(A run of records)
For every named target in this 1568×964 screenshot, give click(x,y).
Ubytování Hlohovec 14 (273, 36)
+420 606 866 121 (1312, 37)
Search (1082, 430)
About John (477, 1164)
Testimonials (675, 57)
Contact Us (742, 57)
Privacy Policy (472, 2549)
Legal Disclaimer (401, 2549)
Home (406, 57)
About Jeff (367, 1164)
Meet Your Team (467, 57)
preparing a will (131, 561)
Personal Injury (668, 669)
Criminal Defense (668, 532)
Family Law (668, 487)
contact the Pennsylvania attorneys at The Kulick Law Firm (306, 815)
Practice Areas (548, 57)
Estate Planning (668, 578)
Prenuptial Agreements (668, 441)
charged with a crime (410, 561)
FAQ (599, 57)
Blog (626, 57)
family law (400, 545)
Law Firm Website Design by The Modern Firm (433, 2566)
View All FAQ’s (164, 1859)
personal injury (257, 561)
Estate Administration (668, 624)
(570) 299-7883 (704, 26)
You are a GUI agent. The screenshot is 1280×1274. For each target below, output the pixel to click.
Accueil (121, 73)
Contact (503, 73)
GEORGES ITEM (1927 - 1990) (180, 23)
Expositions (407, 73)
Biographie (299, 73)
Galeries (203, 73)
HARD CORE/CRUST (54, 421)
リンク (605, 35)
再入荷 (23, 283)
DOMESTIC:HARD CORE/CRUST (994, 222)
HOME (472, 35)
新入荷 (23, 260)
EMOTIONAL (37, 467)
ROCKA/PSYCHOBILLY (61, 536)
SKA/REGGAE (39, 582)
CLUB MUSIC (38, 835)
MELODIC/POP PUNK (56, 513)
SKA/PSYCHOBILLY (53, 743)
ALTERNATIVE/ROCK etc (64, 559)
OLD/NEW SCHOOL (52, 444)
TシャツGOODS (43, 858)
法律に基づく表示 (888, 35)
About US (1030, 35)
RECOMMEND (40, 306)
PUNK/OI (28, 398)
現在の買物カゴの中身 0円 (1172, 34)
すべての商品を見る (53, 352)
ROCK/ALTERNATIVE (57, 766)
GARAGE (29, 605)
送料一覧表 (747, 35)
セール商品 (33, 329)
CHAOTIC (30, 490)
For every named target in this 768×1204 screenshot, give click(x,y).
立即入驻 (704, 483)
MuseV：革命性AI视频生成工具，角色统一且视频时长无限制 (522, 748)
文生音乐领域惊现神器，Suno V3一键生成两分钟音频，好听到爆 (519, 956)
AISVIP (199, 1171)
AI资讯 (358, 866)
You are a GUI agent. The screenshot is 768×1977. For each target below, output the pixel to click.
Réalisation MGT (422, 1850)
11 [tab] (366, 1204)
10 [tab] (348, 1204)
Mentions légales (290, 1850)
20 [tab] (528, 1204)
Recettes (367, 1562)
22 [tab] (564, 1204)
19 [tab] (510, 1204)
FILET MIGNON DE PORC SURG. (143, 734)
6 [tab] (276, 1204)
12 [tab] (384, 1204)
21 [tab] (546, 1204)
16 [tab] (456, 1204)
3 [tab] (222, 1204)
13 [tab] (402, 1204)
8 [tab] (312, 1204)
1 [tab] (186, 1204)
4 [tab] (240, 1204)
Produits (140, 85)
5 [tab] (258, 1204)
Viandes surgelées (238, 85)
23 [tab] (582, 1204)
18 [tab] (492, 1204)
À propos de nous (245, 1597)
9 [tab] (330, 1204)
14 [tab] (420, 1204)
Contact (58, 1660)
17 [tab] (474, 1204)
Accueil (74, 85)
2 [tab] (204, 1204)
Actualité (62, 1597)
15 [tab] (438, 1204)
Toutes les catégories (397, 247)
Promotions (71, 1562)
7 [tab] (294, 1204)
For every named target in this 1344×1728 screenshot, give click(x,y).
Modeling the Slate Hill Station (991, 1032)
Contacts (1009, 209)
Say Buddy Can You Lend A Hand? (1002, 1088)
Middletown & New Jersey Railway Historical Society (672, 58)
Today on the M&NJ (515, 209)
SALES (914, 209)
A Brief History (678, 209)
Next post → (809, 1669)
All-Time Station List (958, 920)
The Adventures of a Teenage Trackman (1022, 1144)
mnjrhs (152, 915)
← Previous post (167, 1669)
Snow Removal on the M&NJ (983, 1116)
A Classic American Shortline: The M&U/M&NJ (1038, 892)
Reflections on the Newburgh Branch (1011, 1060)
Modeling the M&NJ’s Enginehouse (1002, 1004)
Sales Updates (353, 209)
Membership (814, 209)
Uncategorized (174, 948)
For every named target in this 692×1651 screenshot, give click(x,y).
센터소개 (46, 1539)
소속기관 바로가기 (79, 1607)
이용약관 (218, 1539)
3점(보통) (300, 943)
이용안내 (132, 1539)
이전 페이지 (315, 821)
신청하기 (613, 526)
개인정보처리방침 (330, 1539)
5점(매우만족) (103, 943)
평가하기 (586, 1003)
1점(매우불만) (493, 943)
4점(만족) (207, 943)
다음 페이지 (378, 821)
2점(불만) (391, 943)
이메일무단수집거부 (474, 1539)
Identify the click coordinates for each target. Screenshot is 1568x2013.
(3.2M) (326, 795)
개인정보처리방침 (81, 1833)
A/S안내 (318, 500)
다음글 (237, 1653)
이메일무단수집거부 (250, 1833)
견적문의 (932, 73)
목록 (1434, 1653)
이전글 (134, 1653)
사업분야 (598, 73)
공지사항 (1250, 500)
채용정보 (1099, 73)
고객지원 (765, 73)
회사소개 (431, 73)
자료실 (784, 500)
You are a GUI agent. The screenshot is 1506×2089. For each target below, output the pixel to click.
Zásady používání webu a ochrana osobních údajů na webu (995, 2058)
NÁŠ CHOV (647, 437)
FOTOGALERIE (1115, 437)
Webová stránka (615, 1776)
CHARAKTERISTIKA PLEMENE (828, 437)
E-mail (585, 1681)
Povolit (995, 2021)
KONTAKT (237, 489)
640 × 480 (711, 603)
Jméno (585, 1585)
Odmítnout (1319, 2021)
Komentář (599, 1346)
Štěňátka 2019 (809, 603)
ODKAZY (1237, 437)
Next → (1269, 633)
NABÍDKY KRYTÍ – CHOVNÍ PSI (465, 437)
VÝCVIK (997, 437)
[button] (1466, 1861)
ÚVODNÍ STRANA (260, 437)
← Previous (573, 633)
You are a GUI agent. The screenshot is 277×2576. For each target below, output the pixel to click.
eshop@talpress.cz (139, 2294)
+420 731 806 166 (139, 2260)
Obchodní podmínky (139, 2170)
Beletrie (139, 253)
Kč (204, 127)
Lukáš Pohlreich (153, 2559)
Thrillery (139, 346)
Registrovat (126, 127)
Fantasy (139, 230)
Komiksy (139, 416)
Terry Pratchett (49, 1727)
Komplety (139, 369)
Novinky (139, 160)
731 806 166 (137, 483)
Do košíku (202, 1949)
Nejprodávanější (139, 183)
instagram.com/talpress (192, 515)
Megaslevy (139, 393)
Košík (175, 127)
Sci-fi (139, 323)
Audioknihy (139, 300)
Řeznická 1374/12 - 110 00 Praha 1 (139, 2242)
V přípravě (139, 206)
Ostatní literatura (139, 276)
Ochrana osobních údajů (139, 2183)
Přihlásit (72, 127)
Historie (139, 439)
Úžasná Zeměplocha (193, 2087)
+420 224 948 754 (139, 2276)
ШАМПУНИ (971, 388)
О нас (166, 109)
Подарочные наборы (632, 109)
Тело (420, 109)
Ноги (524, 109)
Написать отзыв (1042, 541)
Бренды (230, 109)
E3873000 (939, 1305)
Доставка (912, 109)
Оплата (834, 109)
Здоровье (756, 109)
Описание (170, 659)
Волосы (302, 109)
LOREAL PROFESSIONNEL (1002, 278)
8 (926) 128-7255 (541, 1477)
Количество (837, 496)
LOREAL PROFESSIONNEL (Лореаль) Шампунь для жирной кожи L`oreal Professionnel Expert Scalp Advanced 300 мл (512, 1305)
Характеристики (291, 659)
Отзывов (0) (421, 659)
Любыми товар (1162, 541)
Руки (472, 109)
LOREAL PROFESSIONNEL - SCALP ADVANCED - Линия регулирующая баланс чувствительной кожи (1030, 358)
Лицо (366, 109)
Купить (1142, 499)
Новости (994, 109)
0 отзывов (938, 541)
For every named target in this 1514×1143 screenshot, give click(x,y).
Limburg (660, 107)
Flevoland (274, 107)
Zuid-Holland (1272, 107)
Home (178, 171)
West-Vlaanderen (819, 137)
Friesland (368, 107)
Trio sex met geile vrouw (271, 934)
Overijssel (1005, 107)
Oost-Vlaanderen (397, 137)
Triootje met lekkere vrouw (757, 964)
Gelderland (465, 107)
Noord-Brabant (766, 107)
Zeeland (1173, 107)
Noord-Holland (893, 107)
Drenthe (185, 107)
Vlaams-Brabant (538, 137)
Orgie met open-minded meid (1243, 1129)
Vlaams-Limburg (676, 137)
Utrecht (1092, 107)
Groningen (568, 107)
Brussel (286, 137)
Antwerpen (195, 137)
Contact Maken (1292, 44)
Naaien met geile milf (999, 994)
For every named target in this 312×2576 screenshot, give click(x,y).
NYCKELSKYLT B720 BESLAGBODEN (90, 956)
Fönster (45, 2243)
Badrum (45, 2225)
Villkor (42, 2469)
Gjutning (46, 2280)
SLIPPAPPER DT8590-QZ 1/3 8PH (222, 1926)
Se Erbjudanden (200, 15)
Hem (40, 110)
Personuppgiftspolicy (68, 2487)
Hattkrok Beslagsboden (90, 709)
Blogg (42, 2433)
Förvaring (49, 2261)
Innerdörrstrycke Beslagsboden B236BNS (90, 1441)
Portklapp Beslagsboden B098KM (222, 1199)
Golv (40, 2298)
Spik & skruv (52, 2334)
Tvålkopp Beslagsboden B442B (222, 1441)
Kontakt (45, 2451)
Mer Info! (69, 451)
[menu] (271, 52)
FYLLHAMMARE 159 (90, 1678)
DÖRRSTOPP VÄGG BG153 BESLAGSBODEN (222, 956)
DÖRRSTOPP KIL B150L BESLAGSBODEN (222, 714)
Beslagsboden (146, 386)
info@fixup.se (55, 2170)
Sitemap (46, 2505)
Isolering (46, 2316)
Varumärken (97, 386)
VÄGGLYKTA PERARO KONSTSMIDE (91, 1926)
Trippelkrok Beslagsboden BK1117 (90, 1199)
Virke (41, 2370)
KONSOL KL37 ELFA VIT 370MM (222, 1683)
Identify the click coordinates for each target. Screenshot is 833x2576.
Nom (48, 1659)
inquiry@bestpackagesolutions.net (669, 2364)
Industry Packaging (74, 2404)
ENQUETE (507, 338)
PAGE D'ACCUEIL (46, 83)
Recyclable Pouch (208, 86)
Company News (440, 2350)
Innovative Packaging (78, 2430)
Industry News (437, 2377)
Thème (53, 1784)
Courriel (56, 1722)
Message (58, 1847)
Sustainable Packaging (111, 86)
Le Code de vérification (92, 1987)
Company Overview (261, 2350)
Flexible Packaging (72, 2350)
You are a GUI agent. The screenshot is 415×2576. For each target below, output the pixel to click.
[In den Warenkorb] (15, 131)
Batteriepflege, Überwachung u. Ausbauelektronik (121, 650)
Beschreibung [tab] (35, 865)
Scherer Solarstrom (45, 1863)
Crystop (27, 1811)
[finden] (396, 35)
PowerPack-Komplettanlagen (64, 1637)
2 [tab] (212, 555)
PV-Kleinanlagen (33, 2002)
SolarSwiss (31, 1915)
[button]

_Exercise description_:
Give the lines again, starting at the line containing "Accueil (74, 85)" and ending at the line containing "Say Buddy Can You Lend A Hand? (1002, 1088)", substituting "Soldes" for "Promotions" and changing nothing else.

_Solution_:
Accueil (74, 85)
2 [tab] (204, 1204)
Actualité (62, 1597)
15 [tab] (438, 1204)
Toutes les catégories (397, 247)
Soldes (71, 1562)
7 [tab] (294, 1204)
For every named target in this 1344×1728 screenshot, give click(x,y).
Modeling the Slate Hill Station (991, 1032)
Contacts (1009, 209)
Say Buddy Can You Lend A Hand? (1002, 1088)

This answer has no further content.